-- start Provided passage --

It's near impossible for Army to feild a competitive football team in this day and age. Since the seventies all the service academies have had to take a back seat in the recruitment department. It's no big secret that talented players are not going to give up three to five years of prime NFL earnings to serve their country. Army will always have strength, intelligence, leadership, and courage to their credit, and those are big assets on the gridiron, but speed and talent will always get purchased away from them. Enter Bobby Ross. Army's alumni association has been working overtime to find the funding to pay Mr. Ross and his coaching staff, and the evidence was on the field on saturday at Army's home opener against Louisville. Of course Louisville won. There was little doubt of the outcome, but what was surprising was the fact that the Black Knights managed to put twenty-one points up on the board. Although they lost, there was an air of triumph about in Michie Stadium, and a well deserved one at that. After last years 0-13 record, it was good to see them have some success. Most Army fans are still crying for the wishbone, and I'll agree that the running game is the best bet for success, but Reggie Nevels managed to complete 9 of 19 for 126 yards, and every time Army crossed the 50 they managed to get the ball in the end zone. It's all up hill for Bobby Ross and Army, but it seems a good amount of that ground has been covered.

-- end Provided passage --

= Given request 1 =
In the Army football post, how many points did the Black Knights put on the board against Louisville?
The blog post about Army football and the entries that follow have nothing to do with each other.

-- start Material provided --

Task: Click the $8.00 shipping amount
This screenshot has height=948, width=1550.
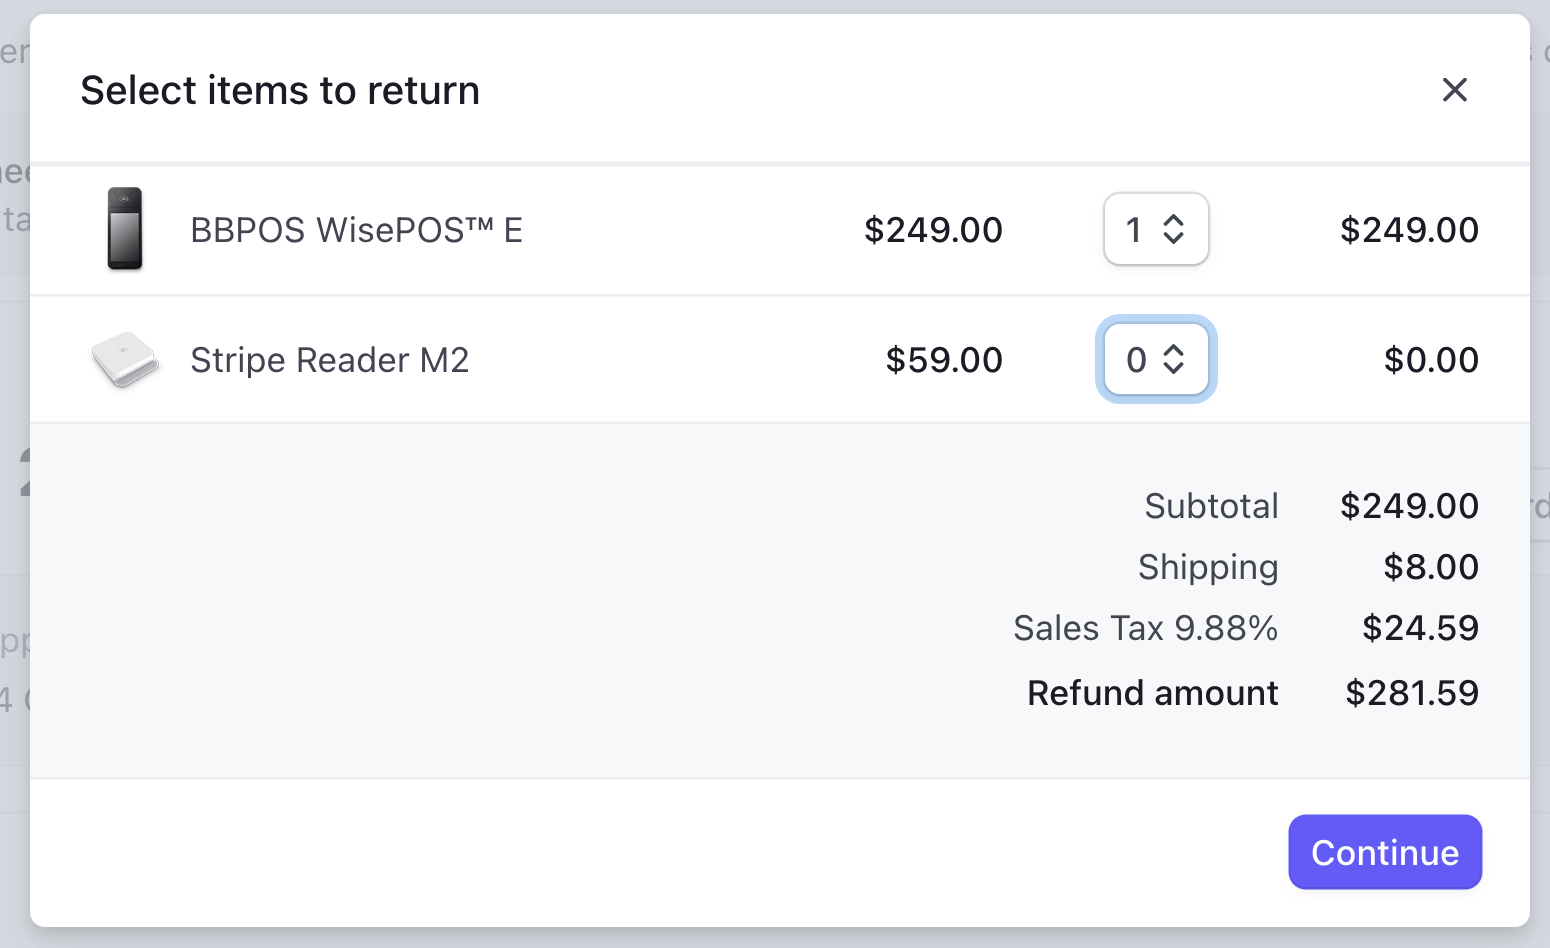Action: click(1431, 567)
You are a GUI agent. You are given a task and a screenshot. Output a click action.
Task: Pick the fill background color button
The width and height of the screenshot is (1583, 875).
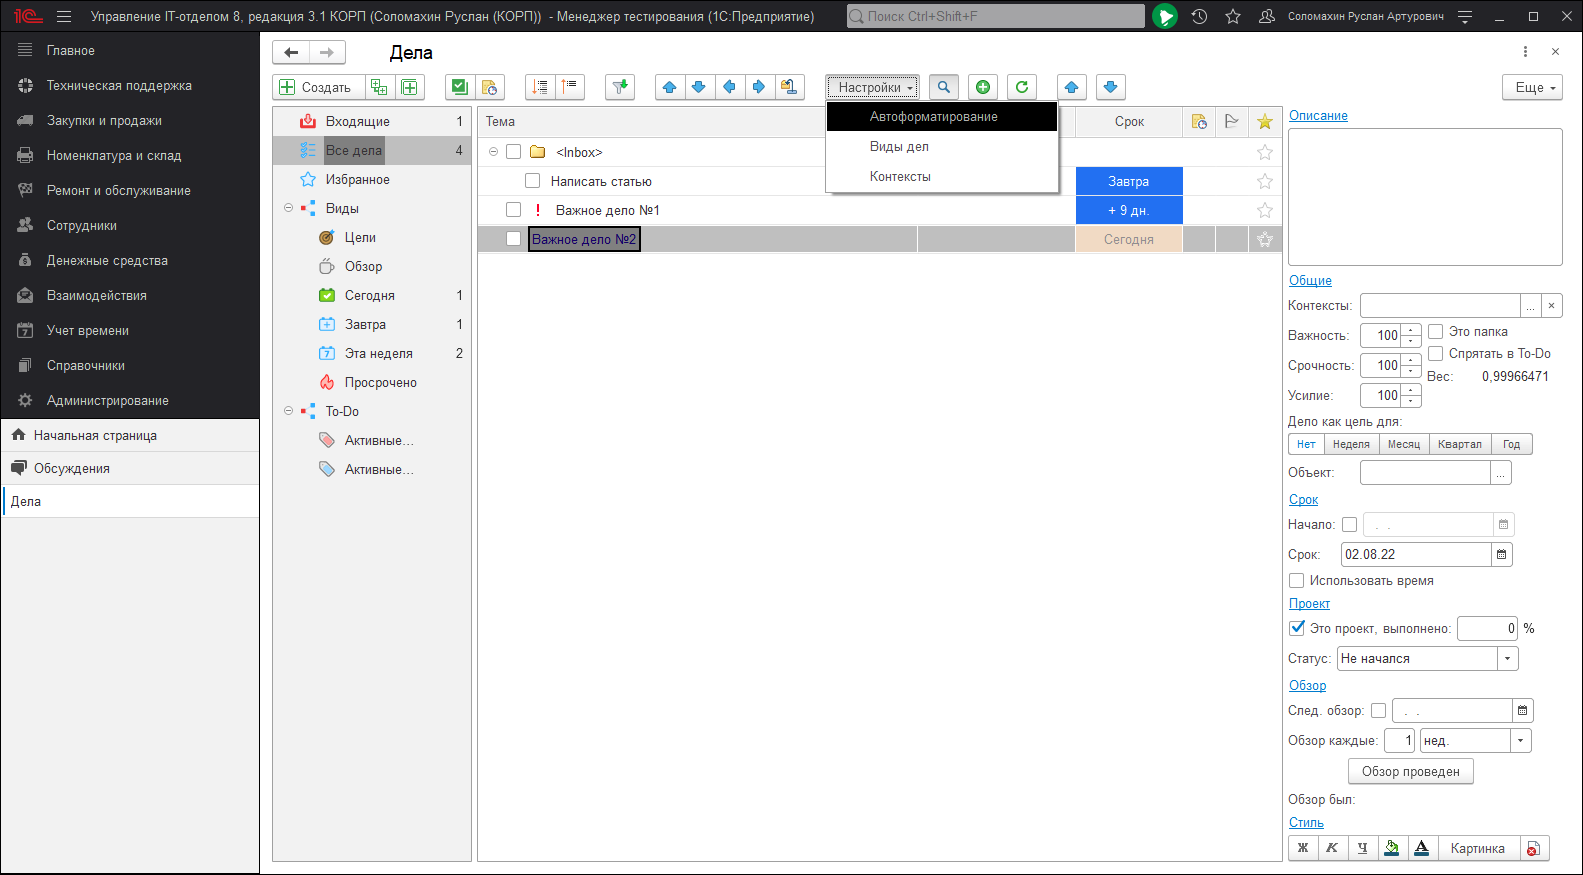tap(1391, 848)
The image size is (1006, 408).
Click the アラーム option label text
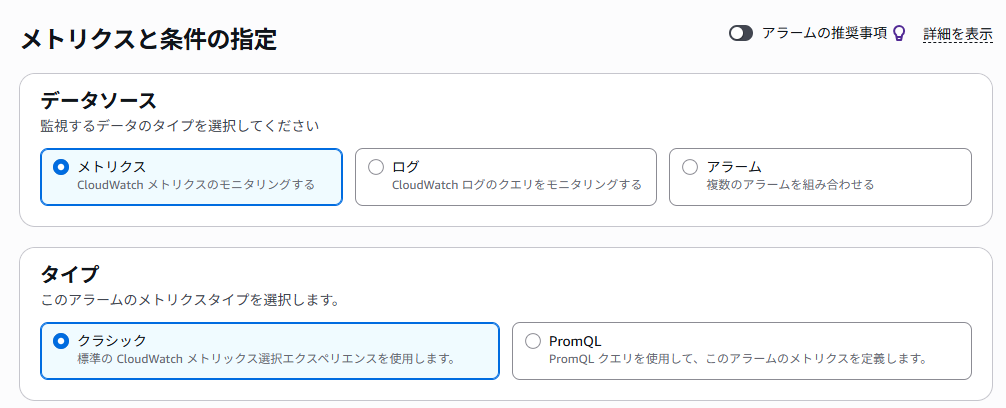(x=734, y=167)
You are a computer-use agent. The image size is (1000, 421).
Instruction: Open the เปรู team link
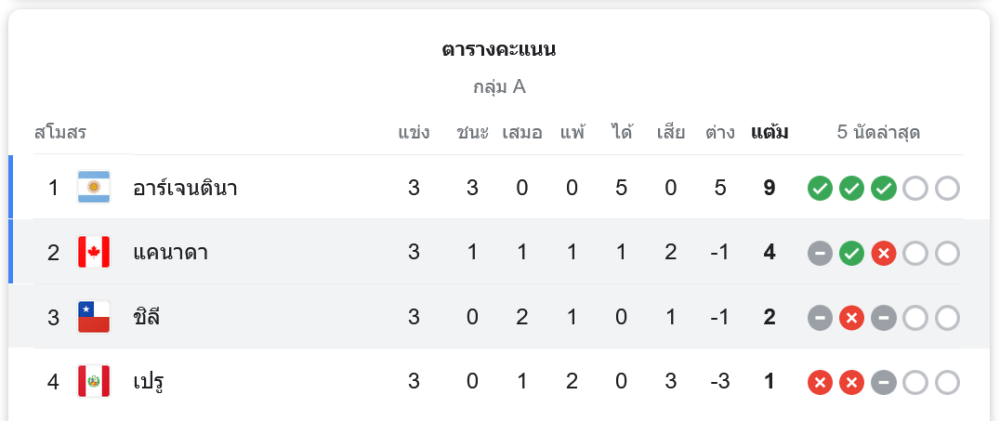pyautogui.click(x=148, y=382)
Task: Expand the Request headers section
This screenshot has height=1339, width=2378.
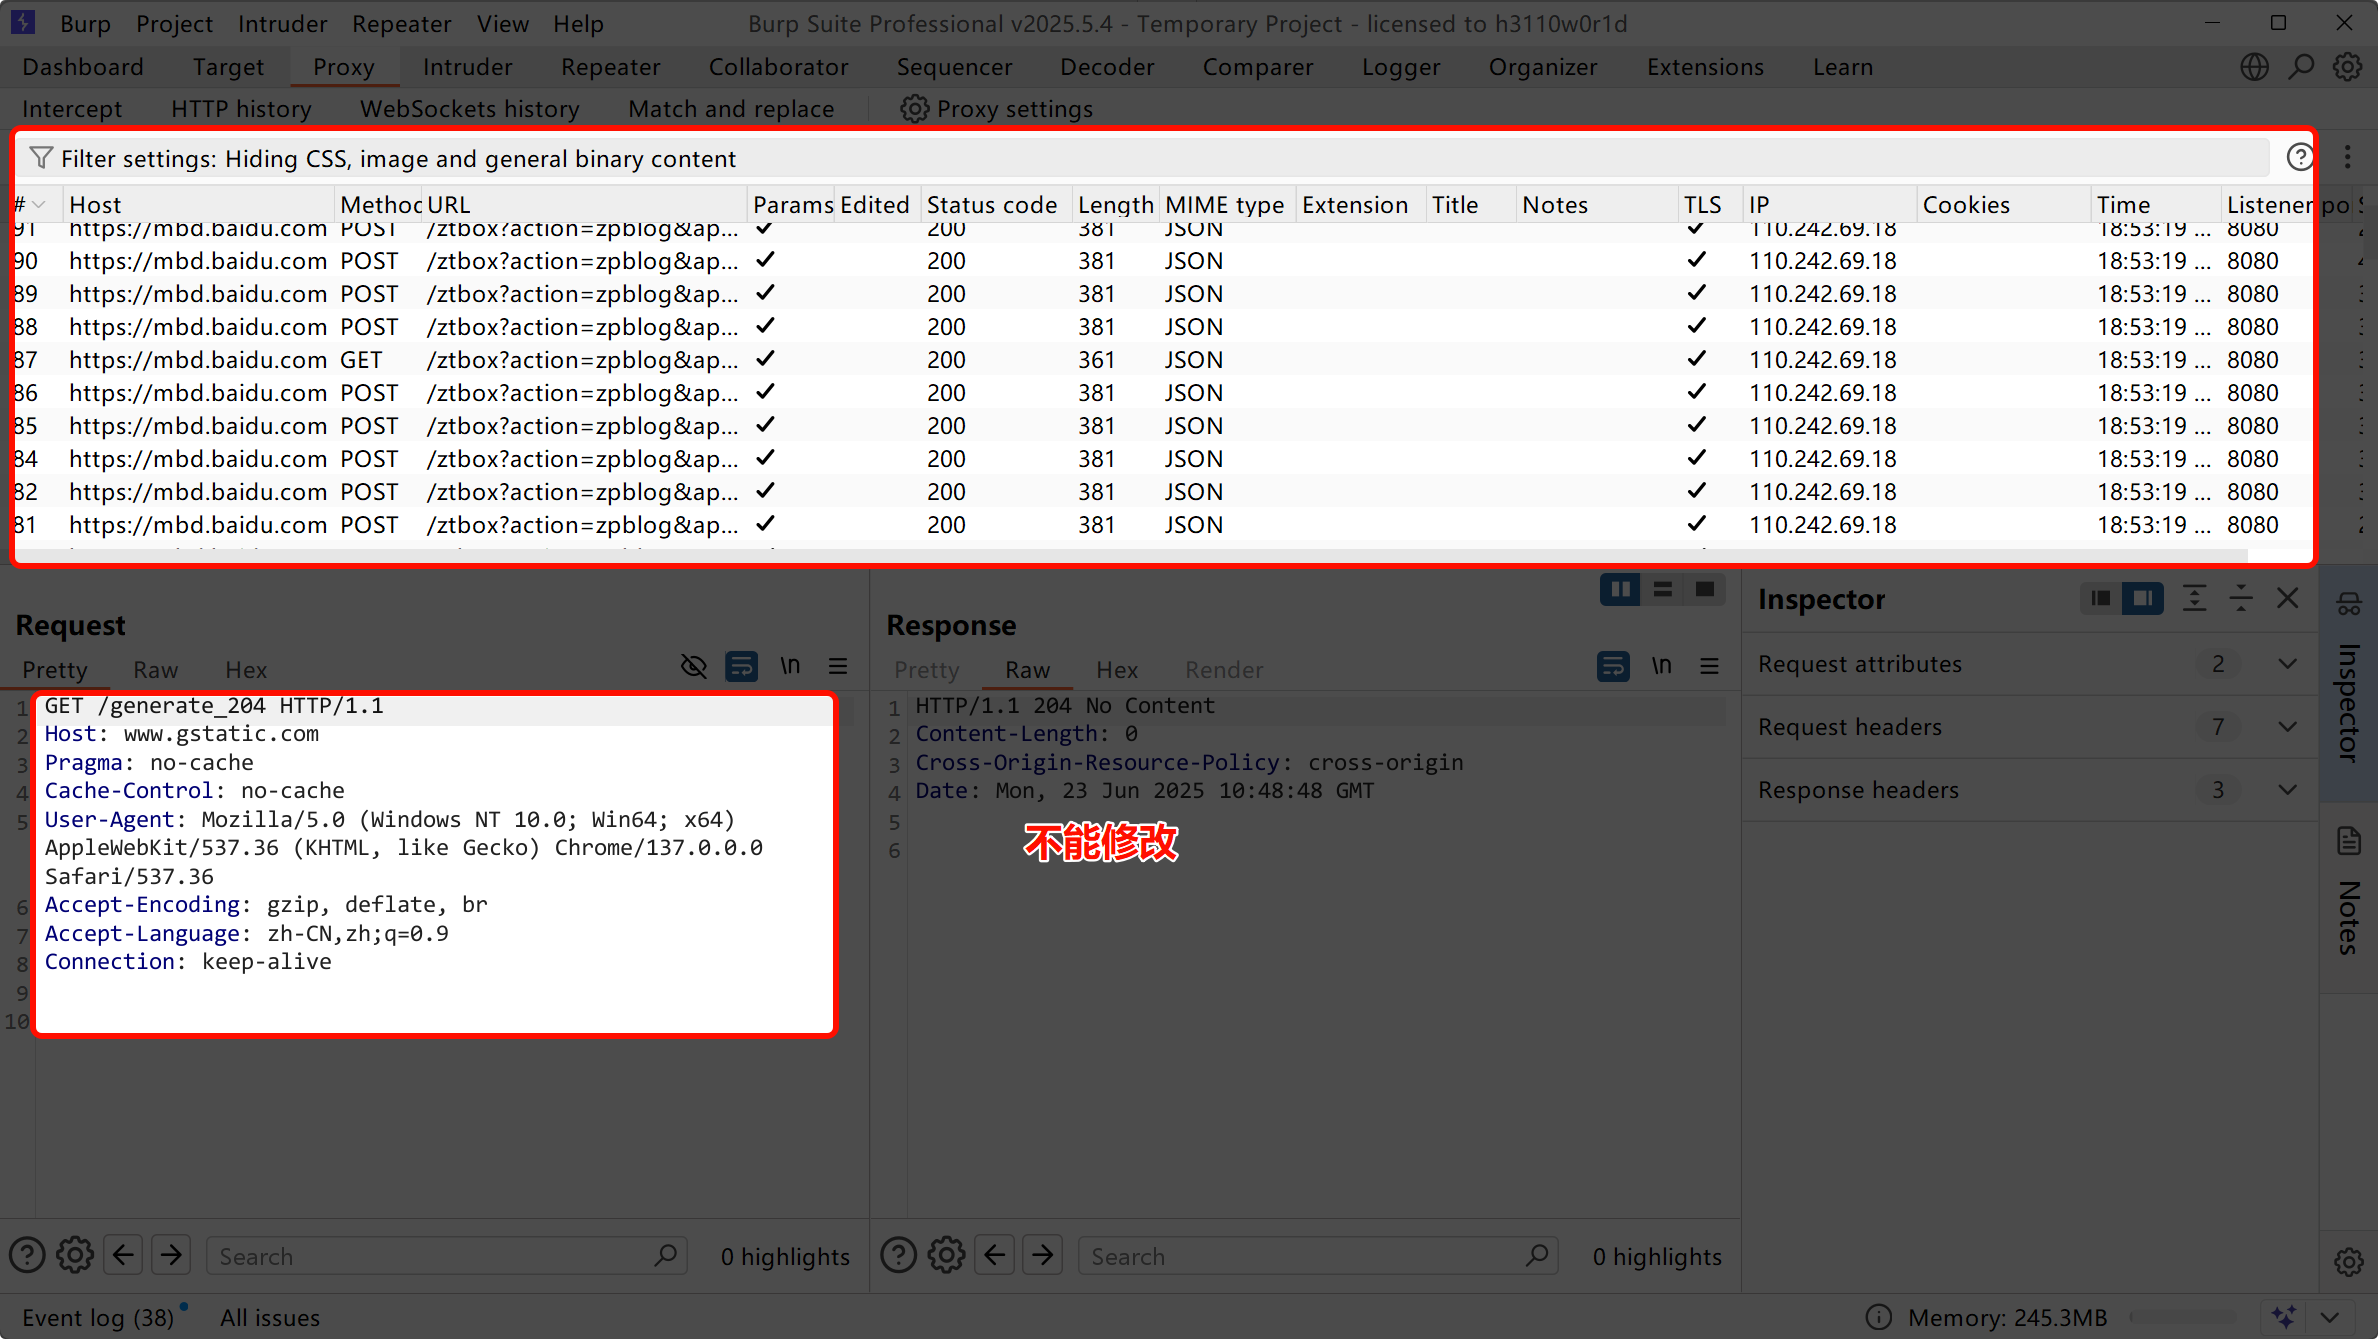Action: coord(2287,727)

-- end Material provided --

= Given request 2 =
Revise all the entries after the Army football post by changing "screenshot" to "capture" and keeping everything else the same. Don't include the pictures.

= Full solution 1 =
Twenty-one points.

= Full solution 2 =
Task: Click the $8.00 shipping amount
This capture has height=948, width=1550.
Action: click(1431, 567)
You are a GUI agent. You are given a task and a capture. Output a click action.
Task: Pick the fill background color button
The width and height of the capture is (1583, 875).
tap(1391, 848)
The image size is (1006, 408).
Click the アラーム option label text
(x=734, y=167)
You are a computer-use agent. The image size is (1000, 421).
Instruction: Open the เปรู team link
pyautogui.click(x=148, y=382)
Task: Expand the Request headers section
This capture has height=1339, width=2378.
Action: coord(2287,727)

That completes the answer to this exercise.